Serial communication validity problem

Hey everyone,
This is my first post here, so hopefully I am complete enough in my question.
I am trying to send and read an incremented value via serial communication (Teensy 3.6 to Python3 on laptop).

void setup()
{
  // Initialise serial communication
  Serial.begin(115200);
}

void loop()
{
      for (int d = 15000000; d <= 16000000; d++) {
        Serial.println(String(d));
      }
}

I get an issue that at some point the incrementation becomes faulty.
My python code is as follows.

import serial
ser = serial.Serial(port = "COM3", baudrate=115200)
while True:
    data = ser.readline().decode('ascii')
    data = data.strip()
    print(data)

As can be seen below, at some (random?) point it reads a longer value and also shifts the incrementation.

Does anyone have a clue as to why this is happening? Baud rates are matched, so that can't be it.
I would really appreciate the help!
Cheers,
Rens

Can you change "int d" to "uint32_t d" instead

int normally is used for numbers between -32000 to 32000 and yours is 15000000

Thanks for the quick response!
I changed this, but it did not really matter.

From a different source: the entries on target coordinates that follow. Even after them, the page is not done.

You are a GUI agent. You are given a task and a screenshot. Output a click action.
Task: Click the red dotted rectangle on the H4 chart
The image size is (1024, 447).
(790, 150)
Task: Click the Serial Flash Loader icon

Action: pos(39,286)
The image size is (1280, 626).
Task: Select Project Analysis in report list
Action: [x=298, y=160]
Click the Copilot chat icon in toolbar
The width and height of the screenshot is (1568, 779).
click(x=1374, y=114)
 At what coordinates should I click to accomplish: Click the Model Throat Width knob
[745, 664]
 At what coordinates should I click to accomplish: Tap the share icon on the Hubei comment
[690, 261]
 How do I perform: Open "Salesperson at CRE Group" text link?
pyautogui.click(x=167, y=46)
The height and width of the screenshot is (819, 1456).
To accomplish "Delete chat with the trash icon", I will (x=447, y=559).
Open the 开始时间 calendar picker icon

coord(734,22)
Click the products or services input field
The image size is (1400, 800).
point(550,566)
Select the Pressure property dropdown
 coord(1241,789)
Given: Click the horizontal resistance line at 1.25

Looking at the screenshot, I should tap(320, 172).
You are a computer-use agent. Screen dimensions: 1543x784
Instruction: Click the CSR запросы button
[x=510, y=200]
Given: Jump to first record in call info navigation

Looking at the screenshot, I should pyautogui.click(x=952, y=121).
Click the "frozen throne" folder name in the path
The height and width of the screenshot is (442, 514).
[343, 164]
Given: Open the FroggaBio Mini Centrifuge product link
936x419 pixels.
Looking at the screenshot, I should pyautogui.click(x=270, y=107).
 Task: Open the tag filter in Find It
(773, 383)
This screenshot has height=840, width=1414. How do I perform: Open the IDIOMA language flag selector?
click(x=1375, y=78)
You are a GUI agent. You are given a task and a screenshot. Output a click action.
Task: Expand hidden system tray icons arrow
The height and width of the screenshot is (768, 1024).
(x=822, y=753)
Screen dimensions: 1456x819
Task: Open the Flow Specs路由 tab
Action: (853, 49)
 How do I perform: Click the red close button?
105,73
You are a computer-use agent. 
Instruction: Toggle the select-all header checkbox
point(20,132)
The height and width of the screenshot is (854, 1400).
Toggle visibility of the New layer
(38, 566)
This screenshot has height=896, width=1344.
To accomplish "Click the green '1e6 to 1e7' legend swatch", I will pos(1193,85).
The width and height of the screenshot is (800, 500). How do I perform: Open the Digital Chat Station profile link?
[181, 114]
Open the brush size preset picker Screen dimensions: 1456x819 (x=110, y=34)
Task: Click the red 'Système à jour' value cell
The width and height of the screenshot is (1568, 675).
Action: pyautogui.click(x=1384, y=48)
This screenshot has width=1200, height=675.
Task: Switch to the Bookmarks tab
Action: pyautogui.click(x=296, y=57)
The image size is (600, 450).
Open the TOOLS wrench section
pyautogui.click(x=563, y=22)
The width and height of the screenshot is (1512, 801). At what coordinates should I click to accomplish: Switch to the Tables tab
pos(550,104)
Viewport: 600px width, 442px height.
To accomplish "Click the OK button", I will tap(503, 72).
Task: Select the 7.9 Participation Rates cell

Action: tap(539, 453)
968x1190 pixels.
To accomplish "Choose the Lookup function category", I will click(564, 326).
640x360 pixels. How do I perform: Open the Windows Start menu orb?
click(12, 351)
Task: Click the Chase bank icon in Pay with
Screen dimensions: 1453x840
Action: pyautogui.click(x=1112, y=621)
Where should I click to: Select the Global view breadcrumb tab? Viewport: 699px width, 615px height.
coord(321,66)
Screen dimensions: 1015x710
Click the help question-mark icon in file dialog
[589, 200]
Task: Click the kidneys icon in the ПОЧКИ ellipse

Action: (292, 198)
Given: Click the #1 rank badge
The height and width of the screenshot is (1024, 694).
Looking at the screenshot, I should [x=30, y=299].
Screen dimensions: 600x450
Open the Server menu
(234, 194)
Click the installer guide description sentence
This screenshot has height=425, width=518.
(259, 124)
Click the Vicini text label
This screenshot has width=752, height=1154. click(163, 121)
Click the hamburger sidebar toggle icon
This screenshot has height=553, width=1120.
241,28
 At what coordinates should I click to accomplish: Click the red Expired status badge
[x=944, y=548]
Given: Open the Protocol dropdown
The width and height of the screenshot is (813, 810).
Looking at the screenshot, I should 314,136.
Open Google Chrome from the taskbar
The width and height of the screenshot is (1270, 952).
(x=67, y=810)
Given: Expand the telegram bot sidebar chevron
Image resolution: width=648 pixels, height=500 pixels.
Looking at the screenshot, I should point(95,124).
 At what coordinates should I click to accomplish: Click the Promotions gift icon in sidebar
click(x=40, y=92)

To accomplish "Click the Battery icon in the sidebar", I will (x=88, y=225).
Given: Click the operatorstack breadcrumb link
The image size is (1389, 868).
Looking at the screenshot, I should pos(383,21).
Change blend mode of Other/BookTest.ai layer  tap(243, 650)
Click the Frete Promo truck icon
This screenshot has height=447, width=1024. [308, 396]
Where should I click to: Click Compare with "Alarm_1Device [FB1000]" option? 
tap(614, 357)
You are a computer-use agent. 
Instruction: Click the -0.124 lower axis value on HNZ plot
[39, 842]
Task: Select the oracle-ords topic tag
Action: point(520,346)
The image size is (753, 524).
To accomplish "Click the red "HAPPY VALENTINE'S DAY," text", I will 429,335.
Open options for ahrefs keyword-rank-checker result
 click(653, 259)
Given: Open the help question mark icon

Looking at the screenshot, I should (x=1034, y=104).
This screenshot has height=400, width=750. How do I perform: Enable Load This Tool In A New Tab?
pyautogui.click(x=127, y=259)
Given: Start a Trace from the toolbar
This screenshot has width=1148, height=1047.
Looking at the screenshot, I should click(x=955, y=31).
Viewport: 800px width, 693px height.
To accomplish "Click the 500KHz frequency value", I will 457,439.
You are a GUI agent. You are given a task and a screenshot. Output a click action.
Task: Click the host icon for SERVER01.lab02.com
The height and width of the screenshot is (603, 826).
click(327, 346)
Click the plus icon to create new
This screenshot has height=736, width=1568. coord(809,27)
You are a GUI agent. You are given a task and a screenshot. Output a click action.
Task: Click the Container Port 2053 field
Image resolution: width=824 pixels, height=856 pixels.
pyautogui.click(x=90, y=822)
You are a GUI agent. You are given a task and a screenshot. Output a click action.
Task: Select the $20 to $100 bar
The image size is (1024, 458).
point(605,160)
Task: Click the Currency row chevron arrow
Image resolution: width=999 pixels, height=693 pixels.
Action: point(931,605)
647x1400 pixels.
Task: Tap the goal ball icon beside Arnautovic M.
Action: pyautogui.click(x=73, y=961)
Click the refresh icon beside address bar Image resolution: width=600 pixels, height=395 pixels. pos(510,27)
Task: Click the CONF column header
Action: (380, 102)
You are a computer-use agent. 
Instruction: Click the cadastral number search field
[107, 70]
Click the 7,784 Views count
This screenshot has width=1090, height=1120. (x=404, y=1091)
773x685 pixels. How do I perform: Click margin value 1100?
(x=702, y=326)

Could it be that the serial communication is not fast enough for this type of transfer? I explicitly did not use a delay in the loop to have the fastest cycling as possible.
(Why this impacts the perceived value of d, I do not know)

Actually, it seems like something is falling behind. If I add a significant delay, say 10 ms, I get no more errors but the cycling seems a bit slow. Is there a trick to keep high 'sweep' rate and transfer this data efficiently?

I am no pro at communication protocols, but could it be that the microprocessor is pumping out a ton of values and that some other part has trouble keeping up? It seems like it makes some sort of backlog and at some point the backlog overflows. Is this something that can happen in serial communication? E.g. my computer can't process the signal fast enough and thus has to store some data in a place that eventually overflows.

This seems strange

Serial.println(String(d));

why not just

Serial.println(d);

Actually, it seems like something is falling behind. If I add a significant delay, say 10 ms, I get no more errors

Please post your latest programs in your next Reply so we can see exactly what you have done.

It is completely impractical to expect an Arduino to be able to send serial data as often as loop() can repeat. Serial data is relatively slow even at a high baud rate.